Selain dipakai sendiri, warga juga memperjualbelikan hasil tenunan pada wisatawan yang berkunjung. Selain tenun, warha Suku Baduy juga membuat tas dari kulit pohon terep yang bernama koja atau jarog.

Terkait dengan perjodohan, gadis yang berusia 14 tahun akan dijodohkan dengan lelaki yang juga berasal dari suku tersebut. Dalam hal perjodohan, orangtua laki-laki mendapat kebebasan untuk memilih menantu mereka.

Tak tersentuh dunia modern, transportasi seperti sepeda motor atau bahkan sepeda tak akan ada disana. Ketika berpergian, mereka akan berjalan kaki. Baik untuk ke ladang, rumah kerabat atau berpergian hingga ke ibukota provinsi.

Ketika mengunjungi daerah lain, mereka biasanya berjalan berkelompok 3 hingga 5 orang. Biasanya perjalanan ke wilayah lain untuk bersilaturahmi atau menjual hasil bumi.

Minta Presiden hapus wilayah mereka sebagai destinasi wisata

Ingin Wilayahnya Dihapus dari Tujuan Wisata, Inilah Keunikan Suku Baduy yang Menjunjung Tinggi Adat Istiadat

(foto: kompas)

Senin (6/7/2020) lalu, Lembaga Adat Baduy di Banten melalui perwakilannya mengirim surat kepada Presiden Joko Widodo. Dalam surat tersebut, mereka meminta agar wilayahnya dihapus dari peta destinasi wisata.
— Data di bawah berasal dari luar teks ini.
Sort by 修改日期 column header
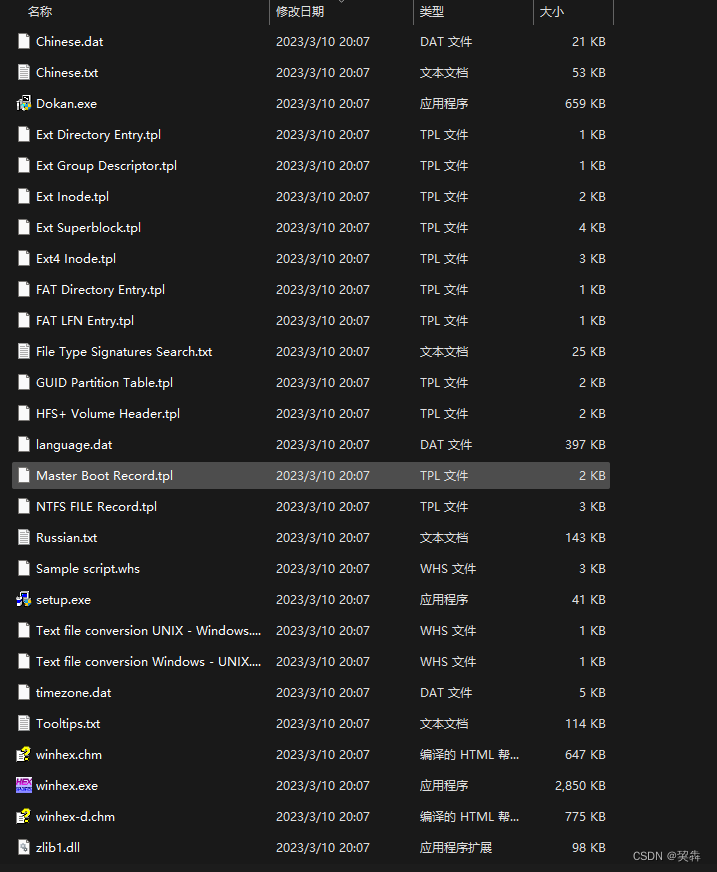Image resolution: width=717 pixels, height=872 pixels. (300, 12)
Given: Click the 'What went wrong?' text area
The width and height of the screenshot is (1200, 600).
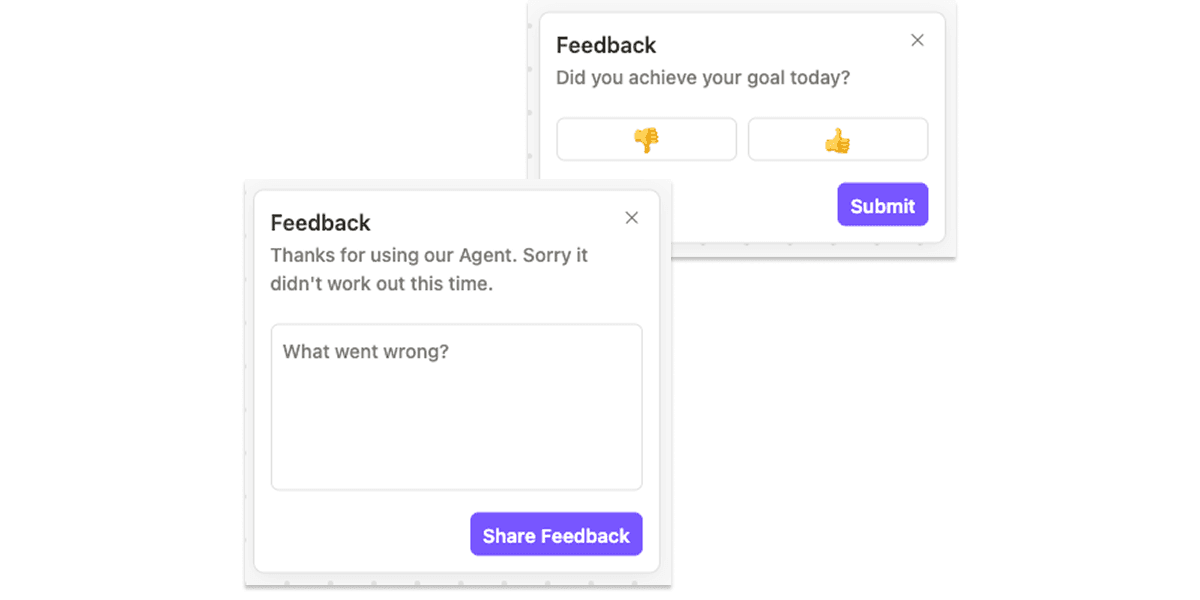Looking at the screenshot, I should 456,405.
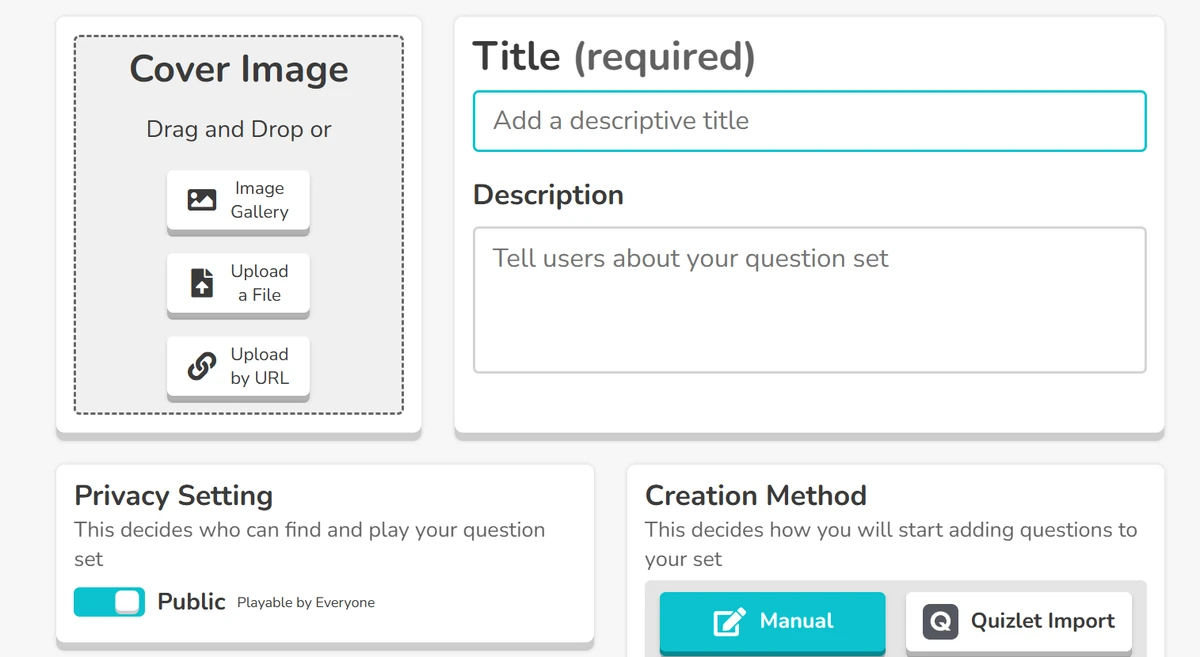Click the descriptive title input field
Screen dimensions: 1200x657
tap(808, 121)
Tidak hanya kepada Presiden, surat tersebut juga dikirim kepada Gubernur Banten, Bupati Lebak, dan kementeran terkait. Bahkan mereka juga meminta pemerintah agar membantu menghapus pencarian wilayah mereka dari Google.

Dilansir dari Kompas, permohonan ini ditujukan lantaran kunjungan wisata di Baduy nyatanya membuat masalah baru. Salah satunya adalah sampah yang dihasilkan pengunjung hingga tersebarnya foto-foto wilayah Baduy Dalam di internet.

Seperti yang diketahui, Kawasan Baduy Dalam merupakan wilayah yang sakral. Pengunjung juga dilarang mengambil foto disana.

Dilansir dari Tempo, pada 2019 lalu warga Suku Baduy dengan tegas menolak dana desa sebesar Rp 2,5 miliar yang digelontorkan pemerintah.

Dana itu sebenarnya ditujukan untuk pembangunan infrastuktur guna menunjang pertumbuhan  ekonomi. Namun warga menolak dengan alasan pembangunan justru akan merusak kelestarian adat.